If a guy got dumped because he wasn’t manly enough, he’s more assertive and manly now.

It makes her feel attracted and it makes her feel turned on.

After she feels that way, her guard comes down and she begins to open up to sex and a relationship.

5. Trying to play too many mind games with her

For example, acting uninterested when talking to her, not answering her phone calls or cutting off contact for 30 or 60 days.

Each of those approaches can backfire because the woman can simply stop showing any interest, go cold or seek revenge by hooking up with a new guy and making her ex feel bad for attempting to mess with her head.

So, if you want to seduce your ex girlfriend back into having sex with you and having a relationship, don’t waste time playing too many mind games with her.
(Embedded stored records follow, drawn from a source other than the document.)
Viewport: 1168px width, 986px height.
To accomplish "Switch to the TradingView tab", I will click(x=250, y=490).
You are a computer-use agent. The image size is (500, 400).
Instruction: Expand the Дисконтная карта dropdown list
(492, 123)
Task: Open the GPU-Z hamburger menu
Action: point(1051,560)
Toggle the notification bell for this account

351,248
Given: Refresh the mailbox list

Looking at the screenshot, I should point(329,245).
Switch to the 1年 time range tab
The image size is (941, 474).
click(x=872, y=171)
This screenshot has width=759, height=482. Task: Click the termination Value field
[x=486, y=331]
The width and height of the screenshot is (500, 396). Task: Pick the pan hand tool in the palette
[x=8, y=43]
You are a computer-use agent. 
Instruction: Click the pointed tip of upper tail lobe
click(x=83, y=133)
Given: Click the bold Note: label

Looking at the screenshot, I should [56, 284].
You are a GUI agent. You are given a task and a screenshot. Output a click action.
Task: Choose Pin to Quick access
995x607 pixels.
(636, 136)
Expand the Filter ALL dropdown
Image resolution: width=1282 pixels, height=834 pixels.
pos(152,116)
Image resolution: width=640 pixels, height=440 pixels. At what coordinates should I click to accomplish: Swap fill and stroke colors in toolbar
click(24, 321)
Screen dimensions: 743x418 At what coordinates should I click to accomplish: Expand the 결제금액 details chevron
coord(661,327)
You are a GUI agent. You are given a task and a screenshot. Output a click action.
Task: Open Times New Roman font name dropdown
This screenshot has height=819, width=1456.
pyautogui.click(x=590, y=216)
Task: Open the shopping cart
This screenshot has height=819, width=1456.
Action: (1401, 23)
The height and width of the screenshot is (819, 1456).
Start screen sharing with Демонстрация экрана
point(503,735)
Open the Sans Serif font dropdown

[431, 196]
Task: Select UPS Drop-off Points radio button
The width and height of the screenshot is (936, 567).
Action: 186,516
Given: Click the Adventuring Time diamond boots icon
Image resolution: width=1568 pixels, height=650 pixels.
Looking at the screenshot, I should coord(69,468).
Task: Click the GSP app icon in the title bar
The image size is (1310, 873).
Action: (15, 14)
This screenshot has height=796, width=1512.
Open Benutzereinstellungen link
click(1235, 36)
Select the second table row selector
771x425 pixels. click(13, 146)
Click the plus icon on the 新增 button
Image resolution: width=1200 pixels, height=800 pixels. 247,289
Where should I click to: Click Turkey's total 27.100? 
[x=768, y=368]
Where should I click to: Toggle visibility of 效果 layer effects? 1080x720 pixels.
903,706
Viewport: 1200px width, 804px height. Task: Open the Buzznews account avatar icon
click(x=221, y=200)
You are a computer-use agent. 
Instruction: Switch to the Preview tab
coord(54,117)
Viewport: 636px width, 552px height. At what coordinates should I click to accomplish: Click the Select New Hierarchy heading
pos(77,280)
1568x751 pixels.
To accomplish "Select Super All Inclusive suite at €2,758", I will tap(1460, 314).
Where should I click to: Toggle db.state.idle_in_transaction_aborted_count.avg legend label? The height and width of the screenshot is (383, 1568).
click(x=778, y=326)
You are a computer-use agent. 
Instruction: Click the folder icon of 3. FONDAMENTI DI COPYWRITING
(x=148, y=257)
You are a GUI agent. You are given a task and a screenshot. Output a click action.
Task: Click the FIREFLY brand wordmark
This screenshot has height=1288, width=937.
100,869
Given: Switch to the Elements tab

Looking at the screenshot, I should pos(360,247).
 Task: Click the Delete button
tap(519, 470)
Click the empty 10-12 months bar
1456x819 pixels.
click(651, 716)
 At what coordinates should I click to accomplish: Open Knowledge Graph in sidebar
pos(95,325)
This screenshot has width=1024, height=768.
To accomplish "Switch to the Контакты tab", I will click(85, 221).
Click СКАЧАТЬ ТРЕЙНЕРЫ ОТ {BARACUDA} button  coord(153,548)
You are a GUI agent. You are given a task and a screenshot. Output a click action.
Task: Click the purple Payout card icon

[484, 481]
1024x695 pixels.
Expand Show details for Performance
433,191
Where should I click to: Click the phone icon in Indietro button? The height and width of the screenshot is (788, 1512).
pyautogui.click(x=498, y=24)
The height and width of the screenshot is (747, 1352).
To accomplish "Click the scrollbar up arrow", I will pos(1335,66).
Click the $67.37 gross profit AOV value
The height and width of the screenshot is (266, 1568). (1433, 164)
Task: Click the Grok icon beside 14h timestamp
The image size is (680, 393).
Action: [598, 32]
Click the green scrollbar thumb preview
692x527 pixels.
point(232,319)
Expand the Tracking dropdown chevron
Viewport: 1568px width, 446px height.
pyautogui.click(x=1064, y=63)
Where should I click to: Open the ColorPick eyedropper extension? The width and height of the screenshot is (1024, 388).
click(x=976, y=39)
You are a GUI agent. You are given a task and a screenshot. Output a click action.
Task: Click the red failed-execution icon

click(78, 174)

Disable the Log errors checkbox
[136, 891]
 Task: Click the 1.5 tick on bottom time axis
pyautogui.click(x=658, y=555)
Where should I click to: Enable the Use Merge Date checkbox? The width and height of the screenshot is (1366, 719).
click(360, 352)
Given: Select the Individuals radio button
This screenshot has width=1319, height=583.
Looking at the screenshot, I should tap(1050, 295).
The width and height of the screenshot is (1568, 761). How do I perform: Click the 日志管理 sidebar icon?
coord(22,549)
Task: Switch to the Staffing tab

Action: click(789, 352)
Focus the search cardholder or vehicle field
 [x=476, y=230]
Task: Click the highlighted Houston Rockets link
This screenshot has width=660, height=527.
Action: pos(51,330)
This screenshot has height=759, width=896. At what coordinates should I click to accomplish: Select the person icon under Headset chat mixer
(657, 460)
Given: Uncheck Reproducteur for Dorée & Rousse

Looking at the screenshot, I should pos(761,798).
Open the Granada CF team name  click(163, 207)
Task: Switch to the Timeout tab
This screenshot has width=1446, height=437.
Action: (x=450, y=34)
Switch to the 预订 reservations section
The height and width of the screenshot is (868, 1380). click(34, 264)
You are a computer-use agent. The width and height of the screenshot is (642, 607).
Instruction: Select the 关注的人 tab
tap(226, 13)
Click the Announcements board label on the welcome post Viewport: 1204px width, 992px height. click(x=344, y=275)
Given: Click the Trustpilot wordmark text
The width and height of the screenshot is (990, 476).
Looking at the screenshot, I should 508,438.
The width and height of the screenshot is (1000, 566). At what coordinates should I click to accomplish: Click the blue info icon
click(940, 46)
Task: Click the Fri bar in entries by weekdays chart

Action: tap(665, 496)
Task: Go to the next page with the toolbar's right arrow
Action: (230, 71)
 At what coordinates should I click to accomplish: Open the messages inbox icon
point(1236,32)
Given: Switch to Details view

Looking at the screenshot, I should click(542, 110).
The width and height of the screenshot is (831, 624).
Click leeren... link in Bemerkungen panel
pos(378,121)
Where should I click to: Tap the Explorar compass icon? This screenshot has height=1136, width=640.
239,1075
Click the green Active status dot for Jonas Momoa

It almost always backfires, especially when the woman is no longer attracted to her guy anymore.

On the other hand, seduction is something that happens very quickly.

It’s an immediate feeling that a woman begins to have in response to how a guy is behaving.

So, if a guy is behaving in an insecure or a self-doubting way, then her immediate response to that is going to be to feel turned off by him.

However, if a guy is behaving in a way where he’s being confident, emotionally masculine, he’s making her laugh and he’s being charismatic, her immediate response to that is going to be to feel attracted to him.

It’s actually a natural reaction.

It happens automatically.

She doesn’t have to think about it or decide whether or not she wants to feel attracted to a guy.

It’s just something that begins to happen inside of her.

She begins to feel attracted to him, she begins to feel drawn to him and he can seduce her back into a relationship with him.

Some guys don’t know how to attract a woman on purpose and have relied on getting lucky their entire life, whereas, other men don’t actually think that it’s the right thing to do to be actively seducing her.

Some guys think that the right thing to do is just to be nice, be patient, wait, be friendly and hope that she eventually opens up and wants him sexually.

Alternatively, some guys think that they need to play mind games like cutting off contact for 30 or 60 days or not answering any of her phone calls or replying to her in an uninterested way and so on.

Seduction is something that happens very quickly

What I want you to know is that seduction is something that happens very quickly.

It’s something that you can control.

When you’re interacting with your ex woman, you are either making her feel sexually attracted to you and aroused by you, or you’re not.

It all comes down to the approach that you’re using when you’re interacting with her.

Learn more?

Okay, I hope you’ve enjoyed this video and learned something from it.

If you’d like to learn more, I recommend that you watch my program, Get Your Ex Back Super System

When you watch the program, you will learn how to quickly and easily seduce your ex woman back into a relationship.

This applies whether she is your ex girlfriend or ex wife.

The same rules apply.

You make her feel sexually attracted to you, you build up sexual tension between you and her and she wants to get back with you.

You then give her another chance with you.

Using the Power of Attraction to Get Her Back

Using the power of attraction to get her back

One final point that I want to make for you in this video is that what each guy needs to change in order to get his ex woman back is different, but it’s still really about the same thing.

It’s always still about attraction.

For example, sometimes a guy gets dumped for being insecure in a relationship.

He wasn’t manly enough for his woman.

On the other hand, sometimes a guy is very confident and he’s very manly, but he gets dumped by his woman because he took her for granted or he wasn’t open enough emotionally.

Each guy has to change or improve something about himself and offer that to her in a way that is attractive and appealing to her.

So, while each guy has to change something different about himself in order to be attractive and appealing to his ex again, it’s still all about attraction.

When you make her feel sexually and romantically attracted to you again, her guard comes down and she opens back up to you.

You can then get her back into a relationship with you.